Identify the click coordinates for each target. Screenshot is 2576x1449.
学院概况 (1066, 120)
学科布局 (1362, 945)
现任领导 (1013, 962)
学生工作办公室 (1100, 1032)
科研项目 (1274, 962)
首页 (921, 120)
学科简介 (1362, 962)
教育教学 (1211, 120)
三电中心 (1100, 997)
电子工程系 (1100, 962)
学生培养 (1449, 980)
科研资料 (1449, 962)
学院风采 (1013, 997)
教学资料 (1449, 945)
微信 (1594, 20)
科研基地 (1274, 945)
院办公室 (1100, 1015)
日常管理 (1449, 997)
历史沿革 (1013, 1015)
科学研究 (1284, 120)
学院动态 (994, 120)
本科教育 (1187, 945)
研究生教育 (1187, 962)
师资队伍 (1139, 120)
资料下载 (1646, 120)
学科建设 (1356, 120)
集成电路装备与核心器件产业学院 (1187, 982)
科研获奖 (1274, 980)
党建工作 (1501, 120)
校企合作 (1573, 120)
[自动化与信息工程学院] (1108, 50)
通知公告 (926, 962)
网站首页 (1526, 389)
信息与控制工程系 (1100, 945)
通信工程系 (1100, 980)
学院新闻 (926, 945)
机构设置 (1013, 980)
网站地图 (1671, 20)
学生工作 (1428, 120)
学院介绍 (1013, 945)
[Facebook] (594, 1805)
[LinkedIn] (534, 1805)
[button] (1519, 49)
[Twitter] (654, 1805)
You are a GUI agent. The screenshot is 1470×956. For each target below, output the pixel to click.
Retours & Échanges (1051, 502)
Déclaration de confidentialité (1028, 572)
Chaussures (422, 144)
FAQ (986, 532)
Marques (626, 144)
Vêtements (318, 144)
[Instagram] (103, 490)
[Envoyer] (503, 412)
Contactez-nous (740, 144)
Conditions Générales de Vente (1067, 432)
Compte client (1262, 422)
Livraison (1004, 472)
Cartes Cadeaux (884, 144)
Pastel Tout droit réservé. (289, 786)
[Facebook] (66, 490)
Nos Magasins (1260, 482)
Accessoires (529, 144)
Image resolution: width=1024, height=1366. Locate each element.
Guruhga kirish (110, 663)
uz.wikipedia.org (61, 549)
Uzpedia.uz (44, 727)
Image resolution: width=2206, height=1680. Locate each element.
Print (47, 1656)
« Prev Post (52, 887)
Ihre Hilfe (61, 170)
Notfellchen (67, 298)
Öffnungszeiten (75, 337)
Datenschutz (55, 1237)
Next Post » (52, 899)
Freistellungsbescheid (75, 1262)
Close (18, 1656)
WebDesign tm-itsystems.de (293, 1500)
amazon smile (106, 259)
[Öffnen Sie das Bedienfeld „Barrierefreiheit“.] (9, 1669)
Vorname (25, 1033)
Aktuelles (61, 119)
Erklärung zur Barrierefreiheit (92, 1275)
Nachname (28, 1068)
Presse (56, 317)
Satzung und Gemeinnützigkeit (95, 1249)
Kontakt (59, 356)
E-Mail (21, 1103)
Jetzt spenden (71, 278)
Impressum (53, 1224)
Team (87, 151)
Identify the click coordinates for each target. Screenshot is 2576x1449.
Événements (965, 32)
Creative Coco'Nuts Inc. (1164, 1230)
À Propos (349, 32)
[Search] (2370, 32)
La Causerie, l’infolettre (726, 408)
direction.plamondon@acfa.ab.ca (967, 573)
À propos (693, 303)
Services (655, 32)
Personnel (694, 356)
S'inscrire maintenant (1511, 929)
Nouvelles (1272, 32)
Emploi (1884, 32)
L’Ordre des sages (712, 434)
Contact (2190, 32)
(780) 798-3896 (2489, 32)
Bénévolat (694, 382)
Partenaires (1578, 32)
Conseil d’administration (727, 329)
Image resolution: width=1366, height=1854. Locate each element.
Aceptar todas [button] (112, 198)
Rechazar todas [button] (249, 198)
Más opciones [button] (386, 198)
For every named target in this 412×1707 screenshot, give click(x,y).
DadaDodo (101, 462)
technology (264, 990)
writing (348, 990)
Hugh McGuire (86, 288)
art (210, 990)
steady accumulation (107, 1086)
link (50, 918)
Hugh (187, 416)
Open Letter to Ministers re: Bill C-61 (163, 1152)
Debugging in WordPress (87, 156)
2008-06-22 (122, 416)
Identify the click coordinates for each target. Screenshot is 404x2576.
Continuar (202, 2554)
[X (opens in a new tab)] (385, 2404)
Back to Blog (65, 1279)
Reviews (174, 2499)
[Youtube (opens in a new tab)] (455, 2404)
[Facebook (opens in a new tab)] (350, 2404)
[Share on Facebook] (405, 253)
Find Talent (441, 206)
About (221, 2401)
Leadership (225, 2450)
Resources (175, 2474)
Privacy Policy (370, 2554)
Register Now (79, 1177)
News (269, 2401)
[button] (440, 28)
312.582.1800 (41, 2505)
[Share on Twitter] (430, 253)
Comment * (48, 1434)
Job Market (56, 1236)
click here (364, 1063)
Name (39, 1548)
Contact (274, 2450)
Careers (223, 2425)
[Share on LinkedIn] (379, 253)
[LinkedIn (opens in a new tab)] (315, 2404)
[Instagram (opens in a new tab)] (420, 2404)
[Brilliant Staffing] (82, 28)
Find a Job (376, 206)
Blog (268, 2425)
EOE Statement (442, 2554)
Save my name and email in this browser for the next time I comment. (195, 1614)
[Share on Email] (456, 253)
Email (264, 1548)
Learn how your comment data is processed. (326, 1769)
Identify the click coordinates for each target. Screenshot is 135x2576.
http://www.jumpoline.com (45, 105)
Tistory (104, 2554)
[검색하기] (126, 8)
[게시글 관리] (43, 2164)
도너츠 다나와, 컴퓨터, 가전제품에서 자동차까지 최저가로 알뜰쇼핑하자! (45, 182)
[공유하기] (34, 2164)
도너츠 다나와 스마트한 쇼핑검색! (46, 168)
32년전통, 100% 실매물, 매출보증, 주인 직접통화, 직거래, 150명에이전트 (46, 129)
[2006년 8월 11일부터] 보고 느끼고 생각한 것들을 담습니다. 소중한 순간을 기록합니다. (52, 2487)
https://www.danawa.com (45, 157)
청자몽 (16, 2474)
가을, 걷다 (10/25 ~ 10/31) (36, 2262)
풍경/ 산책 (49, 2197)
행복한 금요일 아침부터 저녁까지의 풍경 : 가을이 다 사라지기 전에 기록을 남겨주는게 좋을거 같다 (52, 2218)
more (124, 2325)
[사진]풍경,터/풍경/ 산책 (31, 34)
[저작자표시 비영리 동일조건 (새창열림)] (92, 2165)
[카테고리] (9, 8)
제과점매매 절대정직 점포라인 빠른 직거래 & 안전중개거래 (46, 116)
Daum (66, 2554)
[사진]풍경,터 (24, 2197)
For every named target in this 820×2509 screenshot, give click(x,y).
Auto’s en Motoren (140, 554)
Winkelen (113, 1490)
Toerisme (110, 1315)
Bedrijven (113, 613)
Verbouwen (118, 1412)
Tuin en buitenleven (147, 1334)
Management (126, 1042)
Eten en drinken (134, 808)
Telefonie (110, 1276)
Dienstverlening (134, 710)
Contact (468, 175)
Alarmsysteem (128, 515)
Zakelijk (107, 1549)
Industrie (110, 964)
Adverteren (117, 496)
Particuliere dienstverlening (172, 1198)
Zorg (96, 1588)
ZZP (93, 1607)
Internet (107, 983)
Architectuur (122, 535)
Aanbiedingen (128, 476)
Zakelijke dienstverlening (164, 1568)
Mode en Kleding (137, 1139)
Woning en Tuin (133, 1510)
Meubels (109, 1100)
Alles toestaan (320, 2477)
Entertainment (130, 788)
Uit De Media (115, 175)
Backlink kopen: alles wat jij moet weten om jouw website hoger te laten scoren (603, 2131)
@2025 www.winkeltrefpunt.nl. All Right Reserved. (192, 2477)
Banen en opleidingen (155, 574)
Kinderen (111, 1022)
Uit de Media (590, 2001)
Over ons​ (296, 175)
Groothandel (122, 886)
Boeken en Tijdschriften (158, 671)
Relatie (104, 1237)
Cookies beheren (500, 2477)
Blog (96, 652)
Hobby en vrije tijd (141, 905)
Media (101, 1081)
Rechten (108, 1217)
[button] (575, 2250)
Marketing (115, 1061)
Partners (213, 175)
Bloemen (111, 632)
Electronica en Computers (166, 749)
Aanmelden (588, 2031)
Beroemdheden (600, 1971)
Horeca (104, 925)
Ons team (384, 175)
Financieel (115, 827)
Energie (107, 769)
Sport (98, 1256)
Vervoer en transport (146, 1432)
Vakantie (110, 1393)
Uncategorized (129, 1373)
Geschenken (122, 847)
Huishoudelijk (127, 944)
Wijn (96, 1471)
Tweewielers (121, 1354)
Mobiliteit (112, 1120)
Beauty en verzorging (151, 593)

.....

■ **HOW TO COMPLETE THIS TASK**: Among the records above, a stretch begins at the line containing "研究生教育 (1187, 962)" and ends at the line containing "Compte client (1262, 422)". Restate that stretch word for word, and nothing else.

■ **ANSWER SECTION**:
研究生教育 (1187, 962)
师资队伍 (1139, 120)
资料下载 (1646, 120)
学科建设 (1356, 120)
集成电路装备与核心器件产业学院 (1187, 982)
科研获奖 (1274, 980)
党建工作 (1501, 120)
校企合作 (1573, 120)
[自动化与信息工程学院] (1108, 50)
通知公告 (926, 962)
网站首页 (1526, 389)
信息与控制工程系 (1100, 945)
通信工程系 (1100, 980)
学院新闻 (926, 945)
机构设置 (1013, 980)
网站地图 (1671, 20)
学生工作 (1428, 120)
学院介绍 (1013, 945)
[Facebook] (594, 1805)
[LinkedIn] (534, 1805)
[button] (1519, 49)
[Twitter] (654, 1805)
You are a GUI agent. The screenshot is 1470×956. For each target below, output the pixel to click.
Retours & Échanges (1051, 502)
Déclaration de confidentialité (1028, 572)
Chaussures (422, 144)
FAQ (986, 532)
Marques (626, 144)
Vêtements (318, 144)
[Instagram] (103, 490)
[Envoyer] (503, 412)
Contactez-nous (740, 144)
Conditions Générales de Vente (1067, 432)
Compte client (1262, 422)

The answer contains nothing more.